On 2/24/2021 9:42 AM, Andy Lutomirski wrote:
On Tue, Feb 23, 2021 at 4:54 PM Dey, Megha <megha.dey@xxxxxxxxx> wrote:
Hi Andy,

On 1/24/2021 8:23 AM, Andy Lutomirski wrote:
On Fri, Jan 22, 2021 at 11:29 PM Megha Dey <megha.dey@xxxxxxxxx> wrote:
Optimize crypto algorithms using AVX512 instructions - VAES and VPCLMULQDQ
(first implemented on Intel's Icelake client and Xeon CPUs).
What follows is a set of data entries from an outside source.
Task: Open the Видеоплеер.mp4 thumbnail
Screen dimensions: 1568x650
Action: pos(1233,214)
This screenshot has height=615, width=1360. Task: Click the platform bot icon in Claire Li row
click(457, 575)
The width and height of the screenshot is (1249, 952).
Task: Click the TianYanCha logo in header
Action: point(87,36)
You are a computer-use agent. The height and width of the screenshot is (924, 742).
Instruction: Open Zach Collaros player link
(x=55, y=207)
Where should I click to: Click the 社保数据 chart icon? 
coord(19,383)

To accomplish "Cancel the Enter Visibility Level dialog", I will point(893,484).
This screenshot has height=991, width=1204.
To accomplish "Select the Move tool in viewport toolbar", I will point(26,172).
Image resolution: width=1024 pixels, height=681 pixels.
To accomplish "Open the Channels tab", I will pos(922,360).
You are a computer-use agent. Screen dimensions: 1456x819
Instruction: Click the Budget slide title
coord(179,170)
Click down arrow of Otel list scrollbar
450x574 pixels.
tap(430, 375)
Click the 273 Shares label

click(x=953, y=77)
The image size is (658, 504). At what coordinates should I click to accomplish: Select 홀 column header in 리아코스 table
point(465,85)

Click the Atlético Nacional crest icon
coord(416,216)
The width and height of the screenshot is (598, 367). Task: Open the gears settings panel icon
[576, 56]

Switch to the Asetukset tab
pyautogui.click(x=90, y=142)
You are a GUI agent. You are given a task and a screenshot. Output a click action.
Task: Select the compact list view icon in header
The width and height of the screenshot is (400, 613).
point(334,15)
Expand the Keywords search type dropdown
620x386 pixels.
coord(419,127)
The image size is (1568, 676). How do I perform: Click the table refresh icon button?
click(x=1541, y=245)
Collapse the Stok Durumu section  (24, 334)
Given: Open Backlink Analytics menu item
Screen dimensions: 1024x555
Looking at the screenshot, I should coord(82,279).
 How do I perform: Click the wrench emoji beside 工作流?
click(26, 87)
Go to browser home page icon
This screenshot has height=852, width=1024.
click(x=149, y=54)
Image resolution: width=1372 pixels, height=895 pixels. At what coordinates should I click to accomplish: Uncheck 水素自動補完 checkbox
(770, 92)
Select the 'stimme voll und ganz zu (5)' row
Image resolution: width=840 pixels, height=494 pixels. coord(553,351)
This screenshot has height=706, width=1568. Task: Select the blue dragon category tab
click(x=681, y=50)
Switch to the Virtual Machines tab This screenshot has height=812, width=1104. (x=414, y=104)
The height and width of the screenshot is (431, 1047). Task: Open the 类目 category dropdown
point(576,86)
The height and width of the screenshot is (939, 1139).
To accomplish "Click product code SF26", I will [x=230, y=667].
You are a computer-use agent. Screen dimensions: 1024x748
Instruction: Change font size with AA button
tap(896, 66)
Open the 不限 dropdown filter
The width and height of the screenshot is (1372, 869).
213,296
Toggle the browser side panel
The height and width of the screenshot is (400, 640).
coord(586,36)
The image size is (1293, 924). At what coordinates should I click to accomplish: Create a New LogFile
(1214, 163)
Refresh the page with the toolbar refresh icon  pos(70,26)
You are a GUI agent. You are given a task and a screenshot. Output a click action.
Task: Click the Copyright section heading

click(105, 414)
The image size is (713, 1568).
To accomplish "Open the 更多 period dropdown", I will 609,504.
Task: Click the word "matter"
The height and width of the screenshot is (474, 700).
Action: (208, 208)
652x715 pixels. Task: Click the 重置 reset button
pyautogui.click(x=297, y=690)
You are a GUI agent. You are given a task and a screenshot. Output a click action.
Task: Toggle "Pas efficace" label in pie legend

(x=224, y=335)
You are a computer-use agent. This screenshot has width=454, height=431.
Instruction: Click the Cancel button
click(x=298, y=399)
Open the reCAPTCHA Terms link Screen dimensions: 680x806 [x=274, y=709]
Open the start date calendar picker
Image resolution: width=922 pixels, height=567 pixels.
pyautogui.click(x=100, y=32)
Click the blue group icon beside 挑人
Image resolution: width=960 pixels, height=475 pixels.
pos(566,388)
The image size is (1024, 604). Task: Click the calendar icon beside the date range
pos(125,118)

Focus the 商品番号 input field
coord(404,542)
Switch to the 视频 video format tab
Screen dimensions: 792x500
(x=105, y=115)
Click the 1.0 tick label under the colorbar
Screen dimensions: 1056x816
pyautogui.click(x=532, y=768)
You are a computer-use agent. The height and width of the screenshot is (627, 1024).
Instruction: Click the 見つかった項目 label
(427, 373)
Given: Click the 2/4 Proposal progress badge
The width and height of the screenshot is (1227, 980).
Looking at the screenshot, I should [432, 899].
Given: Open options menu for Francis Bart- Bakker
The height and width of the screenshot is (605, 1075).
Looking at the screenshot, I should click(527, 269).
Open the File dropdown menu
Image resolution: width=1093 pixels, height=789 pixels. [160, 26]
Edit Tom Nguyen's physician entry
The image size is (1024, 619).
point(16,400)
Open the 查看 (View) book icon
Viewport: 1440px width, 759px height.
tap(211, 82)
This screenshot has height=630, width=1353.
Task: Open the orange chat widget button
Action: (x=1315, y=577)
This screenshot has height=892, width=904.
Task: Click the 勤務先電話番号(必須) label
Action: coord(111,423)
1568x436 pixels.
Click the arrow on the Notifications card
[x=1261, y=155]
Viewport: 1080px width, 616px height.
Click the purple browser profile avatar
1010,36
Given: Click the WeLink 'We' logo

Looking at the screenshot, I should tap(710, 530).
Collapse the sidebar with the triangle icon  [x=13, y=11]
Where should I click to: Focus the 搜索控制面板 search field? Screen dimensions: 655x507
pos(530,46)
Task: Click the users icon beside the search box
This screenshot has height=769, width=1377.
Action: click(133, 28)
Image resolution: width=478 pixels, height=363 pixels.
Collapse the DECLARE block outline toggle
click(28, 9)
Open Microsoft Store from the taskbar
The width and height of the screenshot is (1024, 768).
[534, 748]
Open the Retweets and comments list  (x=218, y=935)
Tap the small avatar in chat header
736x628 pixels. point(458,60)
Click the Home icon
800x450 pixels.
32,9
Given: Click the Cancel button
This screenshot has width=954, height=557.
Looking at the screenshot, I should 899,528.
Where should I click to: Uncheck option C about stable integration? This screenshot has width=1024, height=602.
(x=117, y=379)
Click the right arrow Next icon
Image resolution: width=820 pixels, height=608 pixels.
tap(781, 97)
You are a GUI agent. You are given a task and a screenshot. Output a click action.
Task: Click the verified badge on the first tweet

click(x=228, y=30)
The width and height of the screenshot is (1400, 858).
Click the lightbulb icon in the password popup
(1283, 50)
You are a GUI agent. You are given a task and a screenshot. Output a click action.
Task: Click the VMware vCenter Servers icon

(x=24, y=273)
These algorithms take advantage of the AVX512 registers to keep the CPU
busy and increase memory bandwidth utilization. They provide substantial
(2-10x) improvements over existing crypto algorithms when update data size
is greater than 128 bytes and do not have any significant impact when used
on small amounts of data.

However, these algorithms may also incur a frequency penalty and cause
collateral damage to other workloads running on the same core(co-scheduled
threads). These frequency drops are also known as bin drops where 1 bin
drop is around 100MHz. With the SpecCPU and ffmpeg benchmark, a 0-1 bin
drop(0-100MHz) is observed on Icelake desktop and 0-2 bin drops (0-200Mhz)
are observed on the Icelake server.

The AVX512 optimization are disabled by default to avoid impact on other
workloads. In order to use these optimized algorithms:
1. At compile time:
     a. User must enable CONFIG_CRYPTO_AVX512 option
     b. Toolchain(assembler) must support VPCLMULQDQ and VAES instructions
2. At run time:
     a. User must set module parameter use_avx512 at boot time
     b. Platform must support VPCLMULQDQ and VAES features

N.B. It is unclear whether these coarse grain controls(global module
parameter) would meet all user needs. Perhaps some per-thread control might
be useful? Looking for guidance here.
I've just been looking at some performance issues with in-kernel AVX,
and I have a whole pile of questions that I think should be answered
first:

What is the impact of using an AVX-512 instruction on the logical
thread, its siblings, and other cores on the package?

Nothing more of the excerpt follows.